Activation of phosphatidylinositol 3-kinase/Akt limits FGF-2-induced VEGF release in osteoblasts

We previously reported that basic fibroblast growth factor (FGF-2) activates stress-activated protein kinase/c-Jun N-terminal kinase (SAPK/JNK) and p44/p42 mitogen-activated protein (MAP) kinase, resulting in the release of vascular endothelial growth factor (VEGF) in osteoblast-like MC3T3-E1 cells. In the present study, we investigated the role of Akt/protein kinase B in the FGF-2-stimulated VEGF release in these cells. FGF-2 time-dependently induced the phosphorylation of Akt and GSK-3β, a downstream element of Akt.
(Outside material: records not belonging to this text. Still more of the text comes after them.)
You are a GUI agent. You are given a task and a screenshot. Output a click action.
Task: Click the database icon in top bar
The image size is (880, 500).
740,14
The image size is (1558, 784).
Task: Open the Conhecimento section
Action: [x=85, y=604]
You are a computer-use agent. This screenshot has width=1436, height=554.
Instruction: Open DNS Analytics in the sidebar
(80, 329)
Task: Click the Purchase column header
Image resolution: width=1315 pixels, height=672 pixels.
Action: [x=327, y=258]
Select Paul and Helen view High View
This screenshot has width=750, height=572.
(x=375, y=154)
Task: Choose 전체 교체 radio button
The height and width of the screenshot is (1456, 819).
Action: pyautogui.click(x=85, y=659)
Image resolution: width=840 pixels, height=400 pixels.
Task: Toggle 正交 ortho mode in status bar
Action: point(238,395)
The Akt inhibitor, 1L-6-hydroxymethyl-chiro-inositol 2-(R)-2-O-methyl-3-O-octadecylcarbonate, significantly amplified the FGF-2-induced VEGF release, in a dose-dependent manner between 1 and 70 μM, while it suppressed the FGF-2-induced phosphorylation of GSK-3β. The phosphorylation of Akt induced by FGF-2 was markedly attenuated by wortmannin and LY294002, inhibitors of phosphatidylinositol 3-kinase (PI3-kinase) in osteoblast-like MC3T3-E1 cells. Both wortmannin and LY294002 enhanced the FGF-2-induced VEGF release. In addition, Akt inhibitor had no significant effect on the FGF-2-induced phosphorylation of p44/p42 MAP kinase and SAPK/JNK. Furthermore, the FGF-2-induced Akt phosphorylation was not affected by PD98059, a MEK inhibitor, or SP600125, a SAPK/JNK inhibitor. Taken together, our findings strongly suggest that PI3-kinase/Akt plays an inhibitory role in FGF-2-induced VEGF release in osteoblasts.